Problem details: Treat the line containing "The width and" as the first line of the answer and the last line of the data as its final line, reproducing every line between exactly.
-- Records for this exercise follows --
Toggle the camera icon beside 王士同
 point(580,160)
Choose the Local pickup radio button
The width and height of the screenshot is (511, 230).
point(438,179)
-- Records for this exercise concluded --
Written reply:
The width and height of the screenshot is (511, 230).
point(438,179)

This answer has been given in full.